▸ **EXERCISE DIRECTIONS**
Go to the line holding "Screen dimensions: 612x428" in the entries below and write out exactly every line down to and including the line holding "The image size".

▸ **AVAILABLE DATA**
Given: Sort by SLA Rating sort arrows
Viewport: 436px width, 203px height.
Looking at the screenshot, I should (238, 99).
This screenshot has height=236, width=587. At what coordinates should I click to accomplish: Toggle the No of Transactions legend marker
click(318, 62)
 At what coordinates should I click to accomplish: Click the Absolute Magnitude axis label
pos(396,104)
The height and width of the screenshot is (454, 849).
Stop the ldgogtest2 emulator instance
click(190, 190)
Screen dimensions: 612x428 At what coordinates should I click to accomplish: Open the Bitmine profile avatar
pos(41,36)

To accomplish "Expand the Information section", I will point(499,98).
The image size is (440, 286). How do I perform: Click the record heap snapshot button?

...

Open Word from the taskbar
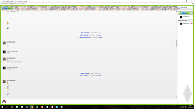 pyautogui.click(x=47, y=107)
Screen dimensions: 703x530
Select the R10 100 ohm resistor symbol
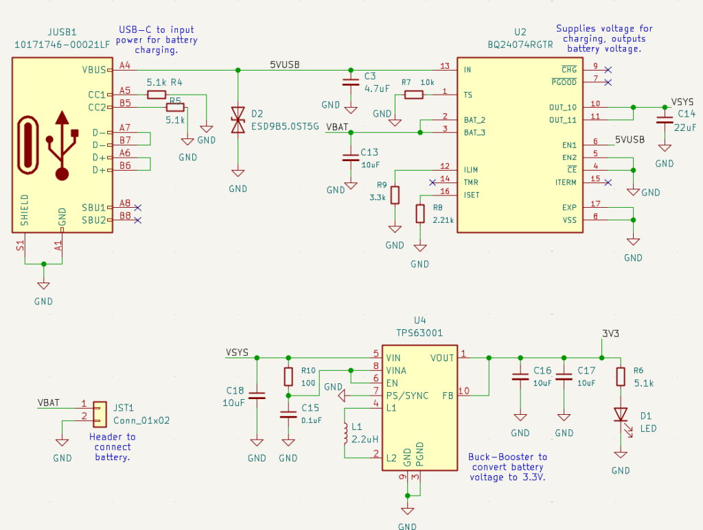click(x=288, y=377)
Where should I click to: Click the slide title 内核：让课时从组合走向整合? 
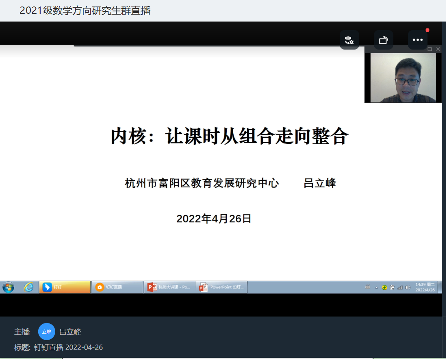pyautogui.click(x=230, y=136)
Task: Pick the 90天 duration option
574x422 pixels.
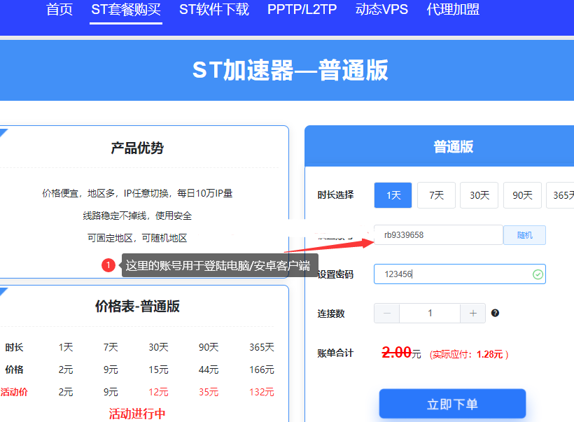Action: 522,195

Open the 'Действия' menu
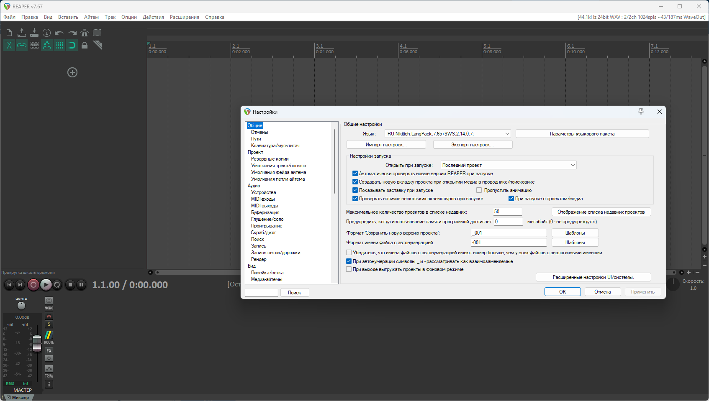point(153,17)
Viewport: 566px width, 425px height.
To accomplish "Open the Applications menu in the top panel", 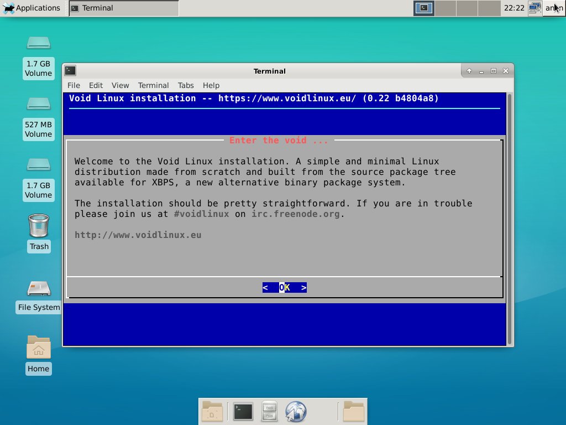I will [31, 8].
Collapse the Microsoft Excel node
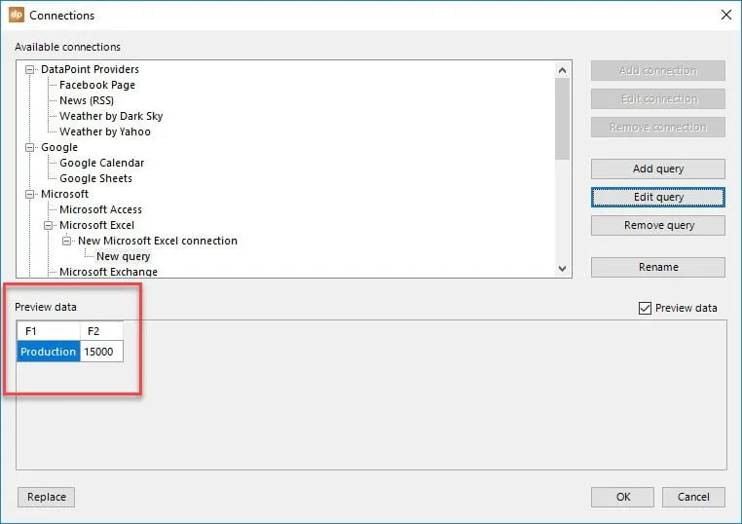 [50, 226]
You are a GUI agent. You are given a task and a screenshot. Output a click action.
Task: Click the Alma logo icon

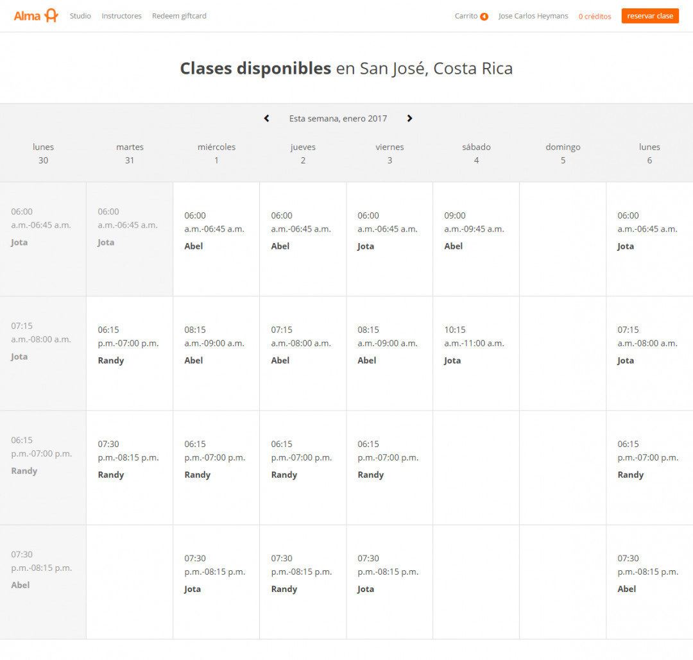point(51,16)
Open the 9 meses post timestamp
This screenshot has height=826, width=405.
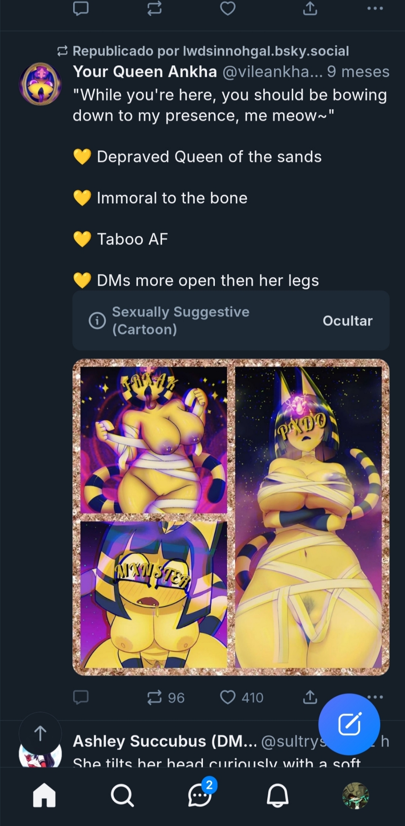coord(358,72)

---

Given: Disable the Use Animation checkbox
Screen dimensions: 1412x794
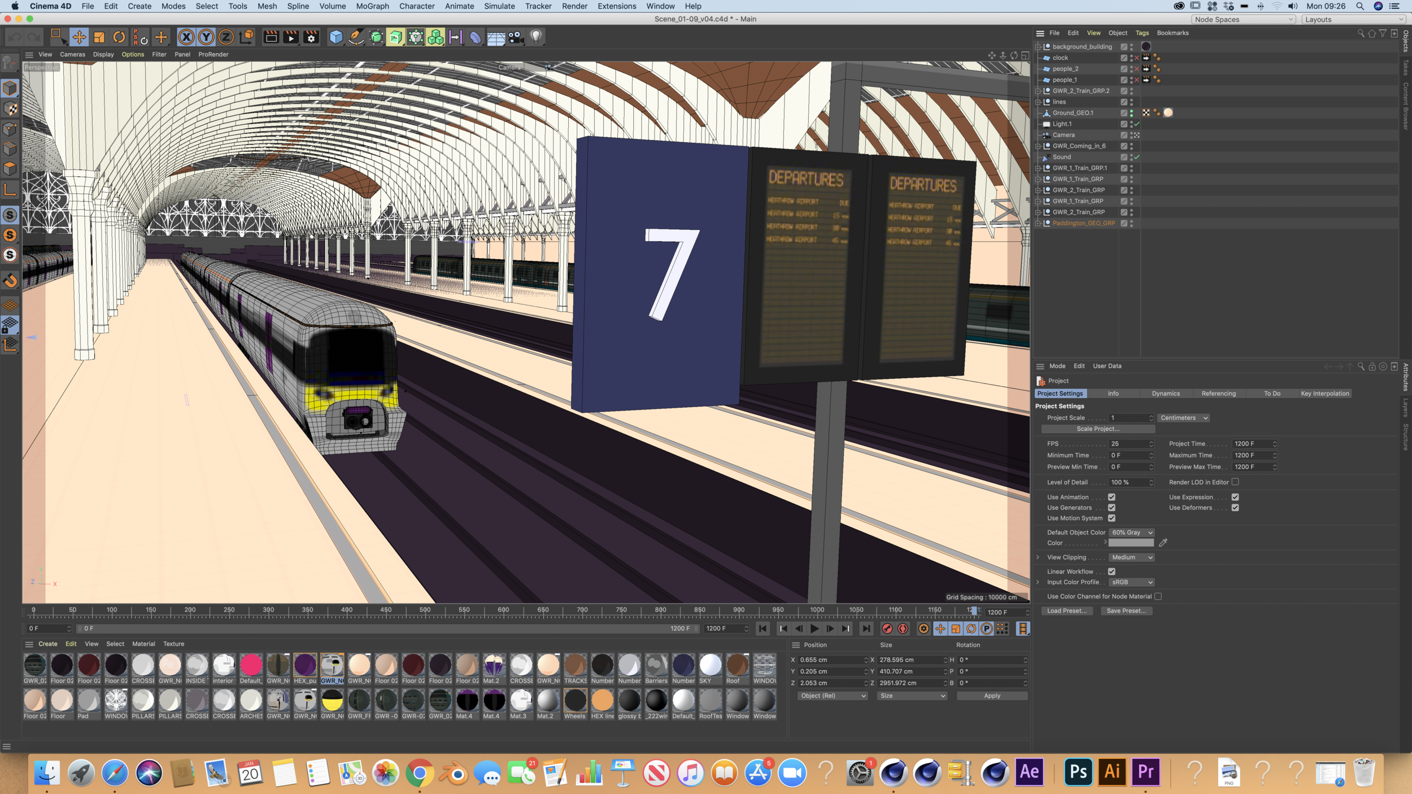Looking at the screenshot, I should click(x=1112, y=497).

▸ **RESPONSE BELOW**
Screen dimensions: 612x428 At what coordinates should I click to accomplish: Open the Bitmine profile avatar
pos(41,36)

To accomplish "Expand the Information section", I will point(499,98).
The image size is (440, 286). How do I perform: Click the record heap snapshot button?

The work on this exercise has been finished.